** Work required **
Below is a listing. Set down exactly the lines from the one containing "Forrest Curo (417, 972)" through the one containing "[Mute] (319, 270)", both ends included, and leave out the rest.

====

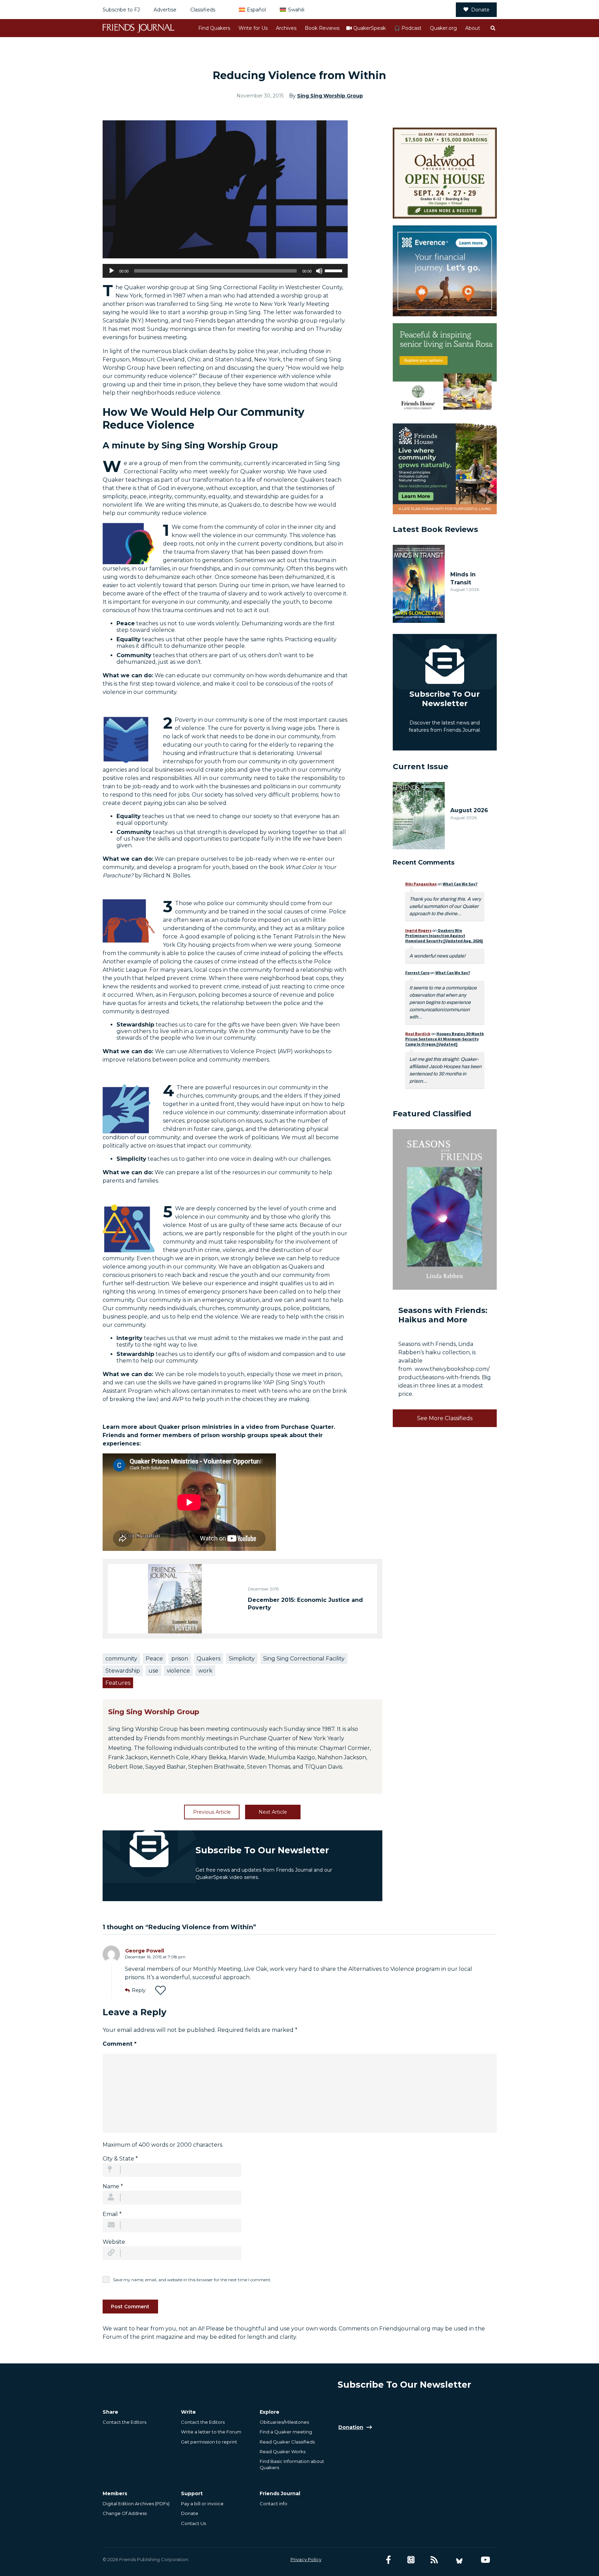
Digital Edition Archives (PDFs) (136, 2503)
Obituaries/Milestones (284, 2422)
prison (179, 1658)
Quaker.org (443, 28)
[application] (225, 271)
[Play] (111, 270)
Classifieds (202, 9)
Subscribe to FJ (121, 9)
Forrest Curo (417, 972)
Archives (286, 28)
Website (114, 2242)
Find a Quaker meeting (286, 2432)
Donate (480, 10)
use (153, 1670)
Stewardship (122, 1670)
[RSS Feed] (434, 2560)
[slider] (334, 270)
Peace (154, 1658)
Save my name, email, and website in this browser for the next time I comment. (192, 2279)
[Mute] (319, 270)
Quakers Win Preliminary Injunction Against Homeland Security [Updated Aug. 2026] (444, 935)
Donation (350, 2427)
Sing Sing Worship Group (330, 96)
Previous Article (212, 1812)
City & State (120, 2158)
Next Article (273, 1812)
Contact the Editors (124, 2422)
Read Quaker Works (282, 2451)
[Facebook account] (388, 2560)
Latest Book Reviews (435, 529)
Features (117, 1683)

====

** Problem solution **
Forrest Curo (417, 972)
Archives (286, 28)
Website (114, 2242)
Find a Quaker meeting (286, 2432)
Donate (480, 10)
use (153, 1670)
Stewardship (122, 1670)
[RSS Feed] (434, 2560)
[slider] (334, 270)
Peace (154, 1658)
Save my name, email, and website in this browser for the next time I comment. (192, 2279)
[Mute] (319, 270)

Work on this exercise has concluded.